While we are speaking of Wiggins, in a recent interview, Brett Brown lamented that none of his rookies are playing this year. He claimed that before the draft, he was sure that he'd be rolling with Andrew Wiggins and Nik Stauskas. I'm not sure what he's suggesting here. Does he think those two would have helped!? Having those two on his roster would almost assuredly have made his team worse. And that's impressive, given that Philly is on track to win about 9 games.

Elfrid Payton may not be a star yet, but there are signs that he will be. You can teach a guy to shoot (unlike ball-handling, this is something players do tend to get better at), so when a young player is good at steals, rebounds and assists, there is lots of reason to be excited. It is one of the reasons I am still high on Michael Carter-Williams, despite his terrible start this year.

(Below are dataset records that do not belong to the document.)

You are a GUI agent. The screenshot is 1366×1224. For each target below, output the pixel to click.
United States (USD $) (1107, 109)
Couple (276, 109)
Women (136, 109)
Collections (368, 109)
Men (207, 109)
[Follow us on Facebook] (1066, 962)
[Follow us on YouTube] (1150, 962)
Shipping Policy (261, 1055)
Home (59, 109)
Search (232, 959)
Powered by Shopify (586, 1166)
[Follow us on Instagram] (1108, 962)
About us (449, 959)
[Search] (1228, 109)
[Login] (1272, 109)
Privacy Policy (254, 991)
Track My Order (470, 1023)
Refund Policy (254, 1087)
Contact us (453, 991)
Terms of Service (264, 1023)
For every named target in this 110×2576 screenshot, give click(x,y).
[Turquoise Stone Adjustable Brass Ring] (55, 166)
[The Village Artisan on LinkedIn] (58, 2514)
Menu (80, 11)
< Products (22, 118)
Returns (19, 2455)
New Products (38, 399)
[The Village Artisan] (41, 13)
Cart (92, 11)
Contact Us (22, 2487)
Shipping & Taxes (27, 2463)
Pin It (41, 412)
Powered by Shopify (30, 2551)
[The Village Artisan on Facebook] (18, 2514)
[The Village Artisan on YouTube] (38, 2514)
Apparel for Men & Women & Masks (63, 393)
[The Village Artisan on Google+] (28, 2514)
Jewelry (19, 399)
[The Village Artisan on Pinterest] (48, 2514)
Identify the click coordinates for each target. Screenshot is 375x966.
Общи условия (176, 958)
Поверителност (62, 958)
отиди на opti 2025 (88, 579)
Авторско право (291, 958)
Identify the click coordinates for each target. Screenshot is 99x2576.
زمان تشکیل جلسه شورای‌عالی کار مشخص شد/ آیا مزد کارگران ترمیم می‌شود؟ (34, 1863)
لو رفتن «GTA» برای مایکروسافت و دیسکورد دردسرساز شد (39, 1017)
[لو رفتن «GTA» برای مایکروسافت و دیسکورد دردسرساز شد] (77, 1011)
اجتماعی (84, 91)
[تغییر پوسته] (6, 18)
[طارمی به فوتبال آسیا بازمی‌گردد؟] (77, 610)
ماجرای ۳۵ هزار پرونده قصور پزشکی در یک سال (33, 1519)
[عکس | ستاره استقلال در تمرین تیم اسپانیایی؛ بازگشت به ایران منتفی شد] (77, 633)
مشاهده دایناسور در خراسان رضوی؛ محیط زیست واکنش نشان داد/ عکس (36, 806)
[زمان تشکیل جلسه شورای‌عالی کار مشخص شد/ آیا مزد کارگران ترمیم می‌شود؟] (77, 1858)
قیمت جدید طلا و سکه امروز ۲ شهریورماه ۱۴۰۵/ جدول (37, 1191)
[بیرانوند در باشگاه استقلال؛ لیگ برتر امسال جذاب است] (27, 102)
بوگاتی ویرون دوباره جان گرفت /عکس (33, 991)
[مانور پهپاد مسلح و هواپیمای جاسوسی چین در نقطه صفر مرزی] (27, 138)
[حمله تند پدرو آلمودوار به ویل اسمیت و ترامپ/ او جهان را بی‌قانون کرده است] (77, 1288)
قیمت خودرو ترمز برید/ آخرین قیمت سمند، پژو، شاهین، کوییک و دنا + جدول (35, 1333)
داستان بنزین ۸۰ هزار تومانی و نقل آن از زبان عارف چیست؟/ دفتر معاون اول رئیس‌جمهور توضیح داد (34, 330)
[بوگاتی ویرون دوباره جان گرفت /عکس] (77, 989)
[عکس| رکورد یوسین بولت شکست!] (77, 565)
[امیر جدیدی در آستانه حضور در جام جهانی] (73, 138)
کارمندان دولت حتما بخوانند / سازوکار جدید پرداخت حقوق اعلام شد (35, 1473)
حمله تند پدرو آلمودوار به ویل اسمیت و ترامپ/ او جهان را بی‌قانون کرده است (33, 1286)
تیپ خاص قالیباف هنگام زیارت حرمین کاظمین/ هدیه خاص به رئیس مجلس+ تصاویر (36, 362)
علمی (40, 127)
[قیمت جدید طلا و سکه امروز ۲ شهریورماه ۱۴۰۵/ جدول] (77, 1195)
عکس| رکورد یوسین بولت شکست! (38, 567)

Tarik Black and Kostas Papanikolaou are two guys you probably didn't have on your radar last year, right? It's weird how this happens a lot in Houston. Those guys must just be really lucky. So far Black looks like a one-trick pony (but the trick is rebounding, so that's a good thing), and Papanikolaou looks a little less raw; he has already had a few passes show up on Sportscenter.

Dante Exum actually looked really good during the preseason, but he and Zach Lavine just aren't ready yet.

The future might be bright in Miami, since both James Ennis and Shabazz Napier are producing, but so far Napier hasn't excelled much other than showing some three point range, and Ennis hasn't gotten the kind of minutes I'd like to see to make any judgments just yet.

I remember all last year, there were a lot of folks that were dead certain that this draft would be one for the ages, right up there with 1984, 1996, and 2003. I wonder if they are still dead certain, and if so, I wonder where their certainty comes from?